Another potential criticism focuses on the content of the SWAP-200. Many experts have contributed to axis II, whereas one could argue that the SWAP-200 was devised by a task force of two. Can we show that we have included all the necessary items and have not included items that are unnecessary? No. Nor can the developers of any other measure. What we can say is the following. First, we used methods for scale construction devised and refined by personality psychologists and psychometricians over the past 50 years, e.g., making successive approximations, trying them out, adding new items where gaps existed, eliminating redundant items based on correlation matrices, eliminating items with minimal variance, and so on. Second, we included items from a broad range of sources, including, but not limited to, DSM-III-R and DSM-IV. The item set is far more inclusive than the items that make up the diagnostic criteria for axis II because it includes some version of all of the axis II criteria plus roughly 130 additional items. Third, over 950 clinician-consultants have used the instrument at this point and provided feedback about its comprehensiveness (e.g., we asked the clinicians if there was anything important they wished to express about a patient that was not covered in the SWAP item set).
Fourth, we asked clinicians in the present study to rate how well the SWAP-200 item set allowed them to describe their patients’ personalities through use of a 4-point rating scale (1=I was able to express most of the things I consider important about this patient, 2=I was able to express some of the things I consider important about this patient, 3=I was able to express relatively few of the things I consider important about this patient, 4=I was not able to express the things I consider important about this patient). Most clinicians found the SWAP-200 to be quite comprehensive (as one would hope, since by that time we had already had feedback from almost 200 clinicians on prior versions of the item set): 72.7% gave the SWAP-200 a rating of 1, and 26.7% gave it a rating of 2. Only 0.6% gave it a rating of 3, and none gave it a rating of 4. We do not have comparable ratings for the current DSM criteria but we plan to collect those data shortly; we doubt they will fare as well despite their far greater familiarity.
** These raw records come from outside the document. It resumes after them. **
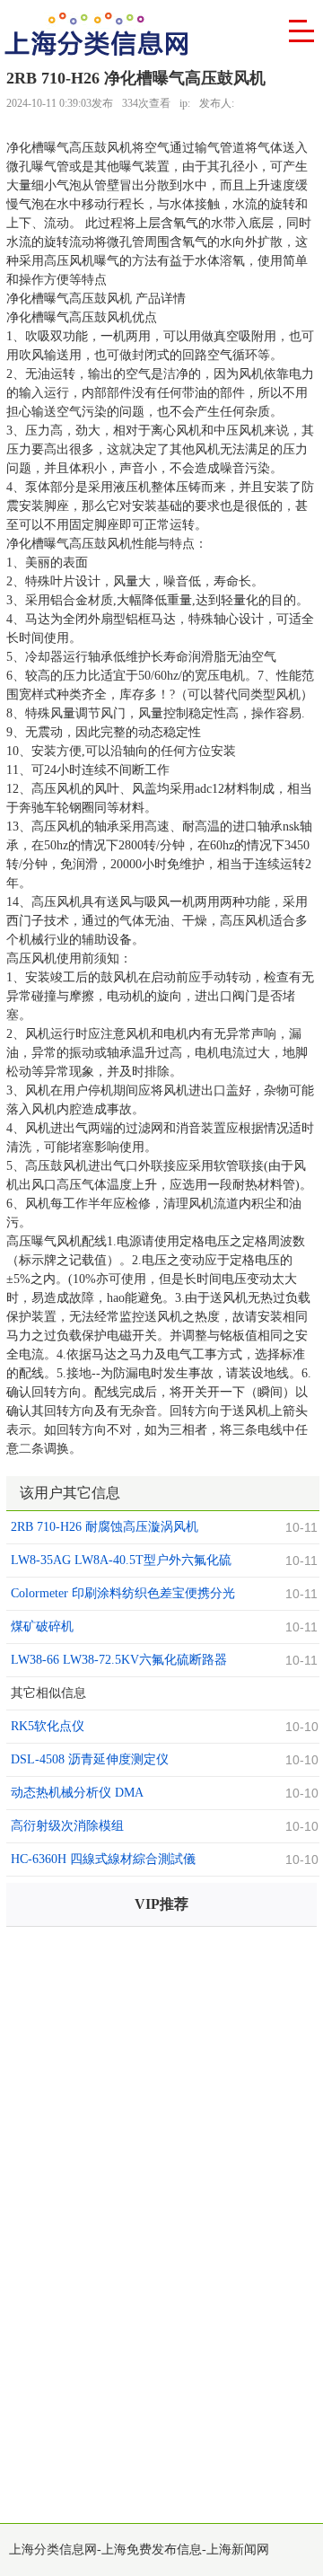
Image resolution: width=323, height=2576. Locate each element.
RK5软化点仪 (47, 1726)
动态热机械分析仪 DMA (77, 1792)
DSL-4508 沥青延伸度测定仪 (90, 1759)
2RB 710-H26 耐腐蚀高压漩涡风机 (104, 1527)
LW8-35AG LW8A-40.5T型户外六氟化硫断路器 (121, 1562)
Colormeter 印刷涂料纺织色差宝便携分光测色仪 (123, 1596)
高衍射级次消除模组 (67, 1826)
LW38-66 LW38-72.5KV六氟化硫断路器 (119, 1659)
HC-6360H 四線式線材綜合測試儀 (103, 1859)
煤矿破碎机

Finally, in assessing the utility of a new method, the question one must ask is how it compares to existing methods, not how it compares to a perfect, nonexistent method. Given that we designed this measure to avoid the pitfalls of current instruments, and given that the data for convergent and discriminant validity are strong, we believe it represents a potential advance. As both Livesley (
1, pp. v–x) and Tyrer (
50) have argued, one of the greatest hindrances to further advances in the field of personality disorders is that research attempting to refine axis II has focused almost exclusively on the taxonomy established by convention in the DSMs, without addressing some of the fundamental conceptual and psychometric problems built into it or attempting to explore alternative methods of classification.
A nosology of personality pathology should provide a language for describing personality that is clinically useful and experience-near. Axis II has come a long way in that direction, but we believe alternative methods may allow us to move at least a small step closer toward a clinically useful, empirically sound method for describing personality and personality disorders.